Just a few noteworthy news stories that have been careening around the stratosphere this week.

BREAKING NEWS:  You have to love MSNBC‘s Andrea Mitchell. On her television program, Andrea Mitchell Reports last week she had Republican National Committee Chairman, Michael Steele as a guest. The topic was Sarah Palin and whether she has the political acumen to run for national office. When Steele answered in the affirmative and stated that she was a “successful governor”, Mitchell stopped him in his tracks and reminded him that she quit that position halfway through her first term. Good for you, Ms. Mitchell.

THIS JUST IN:  From the “Only In Massachusetts” category we have Charlie Baker, one of two Republican candidates for governor announcing this week that he has selected an openly gay Republican running mate. You see, in the Bay State even the conservatives are liberal.

BREAKING NEWS:  The former ex-quitting CNN talk host Lou Dobbs announced on former senator Fred Thompson’s radio show last Monday that he is strongly considering running for President. Our question to Mr. Dobbs is, “President of what? Maybe the He-Man Immigrant Hating Club?” Seriously though, we really hope that he does run as a third party candidate for no other reason than to further splinter the ever dwindling Republican Party.

THIS JUST IN: Liz Cheney took a big slapdown this week. The daughter of the former Vice President and Face Shooter in Chief, Dick Cheney runs a group known as “Keep America Safe.” She released a short documentary film in which she profiles a few residents of Standish, Michigan that claim that they are against any Guantanamo Bay prisoners being held in the maximum security prison in their town. Problem is, Standish city manager Michael Moran says that the community is strongly in favor of housing the detainees so as to repopulate the prison and bring jobs back to the city. He dismissed Cheney’s efforts as, “fearmongering.” Gee, anyone surprised that a Cheney might be involved in fearmongering?

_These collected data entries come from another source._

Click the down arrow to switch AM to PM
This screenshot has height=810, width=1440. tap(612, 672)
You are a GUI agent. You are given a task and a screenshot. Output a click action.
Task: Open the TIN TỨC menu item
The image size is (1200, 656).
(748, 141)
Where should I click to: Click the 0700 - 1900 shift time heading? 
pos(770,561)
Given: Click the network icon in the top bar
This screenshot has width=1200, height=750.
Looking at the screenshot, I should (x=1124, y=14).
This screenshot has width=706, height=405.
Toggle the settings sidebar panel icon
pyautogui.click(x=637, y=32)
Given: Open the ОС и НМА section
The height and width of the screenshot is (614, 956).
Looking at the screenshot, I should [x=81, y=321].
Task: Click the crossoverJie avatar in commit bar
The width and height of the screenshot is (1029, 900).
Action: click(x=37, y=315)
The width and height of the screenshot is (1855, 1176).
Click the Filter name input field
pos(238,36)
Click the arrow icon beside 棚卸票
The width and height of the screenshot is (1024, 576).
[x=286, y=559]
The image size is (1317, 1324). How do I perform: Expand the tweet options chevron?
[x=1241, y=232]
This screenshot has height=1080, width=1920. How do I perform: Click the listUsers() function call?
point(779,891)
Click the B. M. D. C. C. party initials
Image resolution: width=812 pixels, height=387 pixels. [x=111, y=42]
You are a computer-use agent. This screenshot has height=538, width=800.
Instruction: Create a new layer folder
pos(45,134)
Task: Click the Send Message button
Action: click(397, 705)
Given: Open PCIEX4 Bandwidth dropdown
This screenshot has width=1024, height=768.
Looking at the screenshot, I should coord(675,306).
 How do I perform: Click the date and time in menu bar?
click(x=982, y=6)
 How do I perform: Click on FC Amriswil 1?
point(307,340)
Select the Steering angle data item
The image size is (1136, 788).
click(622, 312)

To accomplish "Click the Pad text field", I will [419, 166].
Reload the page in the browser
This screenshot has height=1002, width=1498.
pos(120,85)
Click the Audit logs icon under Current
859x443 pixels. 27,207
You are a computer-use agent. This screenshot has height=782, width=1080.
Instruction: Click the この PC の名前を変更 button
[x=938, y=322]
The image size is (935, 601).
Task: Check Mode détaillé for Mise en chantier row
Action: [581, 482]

BREAKING NEWS:  Fox News was once again caught using a little fuzzy math this week. The Fox Chicago television station displayed a graph which shows that 193% of persons polled believe that Huckabee, Romney and Palin should be president. You read that correctly, 193%.

THIS JUST IN: Sherry Johnston, the mother of Levi Johnston (the once and future son-in-law of Sarah Palin) was sentenced to three years in prison as the result of her conviction for dealing Oxy-Contin. The sentence seems a little harsh. Couldn’t they just have arranged for Alaskan state trooper Mike Wooten (estranged brother-in-law of Sarah Palin) to tazer her?

BREAKING NEWS: Fox News‘ Greta Van Sasquatch had Karl Rove as a guest on her show this week. The topic of discussion was Sarah Palin’s book and both of them were gushing over the wonderful writing contained therein. Van Sasquatch then asked Rove how Palin should deal with crazy rumors like the ones surrounding the birth of baby Trigg. They both agreed that Palin handles such rumors in the best way possible which is to ignore them. That statement should lead everyone to doubt that either of them has even read the book that they were praising. Did neither Rove nor Van Sasquatch realize that Palin did not ignore the Trigg story but rather dedicated lengthy passages in her book to just that subject. Van Sasquatch then said that Barack Obama was lucky that he did not have to face such unwarranted rumors. Does Greta live on another planet? Does she not remember the Birthers and those others that claimed the President is a secret Muslim? Fox News and its commentators simply have no credibility.

THIS JUST IN:  It was revealed this week that Republican John Boehner’s (pronounced, “boner”) PAC spent 83 thousand dollars for his golf outings last year. I wonder how the fiscally conservative Republicans’ unemployed constituents feel about that lavish lifestyle of the rich and famous?

BREAKING NEWS:  This week the Anti Defamation League named Fox News‘ Glenn Beck as the nation’s ‘Fearmongerer In Chief.” Were there any other candidates?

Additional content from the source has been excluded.